Penelitian yang dilakukan oleh Patel et al [30] menunjukkan bahwa peningkatan


risiko DKA terutama disebabkan oleh kegagalan pasien diabetes tipe 1. pada SGLTi untuk
segera mengenali dekompensasi metabolik awal, yang terjadi lebih rendah daripada kadar
glukosa biasa, daripada karena percepatan laju ketogenesis setelah gangguan infus insulin
basal. Sebagian besar organisasi kesehatan menganjurkan pengujian keton darah jika glukosa
kapiler > 16,7 mmol / l (<300 mg / dl) atau terus-menerus > 13 mmol / l (235 mg / dl) dan
seorang individu merasa tidak sehat. Namun, Glukosa kapiler mungkin tidak naik di atas 11-
12 mmol / l (200– 215 mg / dl) meskipun ketosis signifikan pada individu dengan diabetes
tipe 1 yang menerima pengobatan inhibitor SGLT [30]. Oleh karena itu, edukasi pasien
mengenai risiko DKA pada glukosa yang lebih rendah dari yang diharapkan sangat
pentingdan rutin memeriksakan kadar keton didalam darah. Dokter harus mempertimbang-
kan apakah aman untuk meresepkan inhibitor SGLT2 untuk individu yang tidak patuh, yang
glukosa darahnya tidak terkontrol (HbA1c> 75 mmol / mol [9%]) dan yang paling berisiko
untuk dirawat di rumah sakit dari DKA [31]. Mungkin juga disarankan untuk membatasi
penghambatan SGLT pada mereka yang menggunakan MDI daripada insulin, kecuali jika
langkah ini dilakukan untuk meminimalkan risiko kegagalan pompa, yang akan
mengakibatkan penghentian tiba-tiba insulin. Selain itu, menggunakan inhibitor SGLT dosis
terendah yang tersedia dapat mengurangi risiko DKA dan efek samping lainnya. Edukasi
pasien harus mencakup revisi insulin: karbohidrat untuk menghitung insulin bolus, mungkin
dengan memperhitungkan perkiraan kehilangan glukosa dalam urin, dan untuk memastikan
dosis insulin total (terutama basal) tidak berkurang lebih dari 10-15%. Masih harus diperjelas
apakah penghambatan ganda SGLT1 / 2, yang dalam jangka pendek tampaknya memiliki
efek yang lebih besar pada kontrol glukosa pasca-prandial, memberikan manfaat tambahan
antar HbA1c atau hasil lainnya dalam jangka panjang. Hasil yang akan datang dari uji coba
RCT 52 minggu (DEPICT-2, inTandem1, inTandem2, Empagliflozin sebagai Adjunctive
untuk inSulin thErapy Over 52 minggu pada Pasien dengan Diabetes Mellitus Tipe 1 [EASE-
2]) akan membantu untuk menentukan apakah terapi tambahan inhibitor SGLT memiliki
manfaat berkelanjutan terhadap HbA1c, berat dan total pengurangan dosis insulin dan
menentukan tingkat keparahan DKA dan hipoglikemia berat. Data tentang efikasi klinis
jangka panjang, keamanan (khususnya yang tidak mengalami efek samping), kelangsungan
hidup, kualitas hidup yang berhubungan dengan kesehatan, hasil yang dilaporkan pasien dan
kebutuhan sumber daya akan membutuhkan studi kohort penelitian jangka panjang.

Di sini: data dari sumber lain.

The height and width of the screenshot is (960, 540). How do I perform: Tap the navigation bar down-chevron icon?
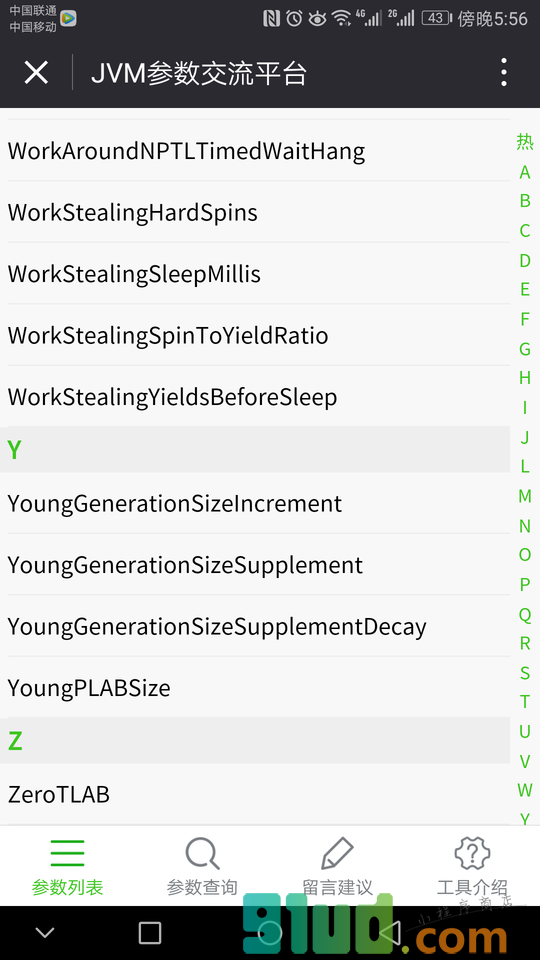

Penelitian di masa depan mungkin akan menentukan apakah efek penghambatan SGLT
terhadap tekanan darah [25] dan kekakuan arteri [32] diterjemahkan ke dalam peningkatan
hasil kardiovaskular (masih merupakan penyebab utama peningkatan morbiditas dan
mortalitas pada diabetes tipe 1 [8]), apakah inhibitor SGLT memiliki efek reno-protektif pada
diabetes tipe1 (seperti diabetes tipe 2 [33]) dan apakah pemakaian bersamaan SGLT1 / 2
memiliki manfaat tambahan pada mereka yang mengalami gangguan fungsi ginjal karena ada
peningkatan penyerapan glukosa gastrointestinal. Inhibitor SGLT saat ini tidak disetujui oleh
Administrasi Makanan dan Obat AS atau Badan Obat Eropa untuk digunakan pada diabetes
tipe 1 tetapi mereka dapat menjadi pilihan terapi di masa depan. Pendidikan pasien dan
profesional kesehatan akan menjadi sangat penting jika inhibitor SGLT harus dimasukkan
dengan aman ke dalam perawatan klinis rutin diabetes tipe 1.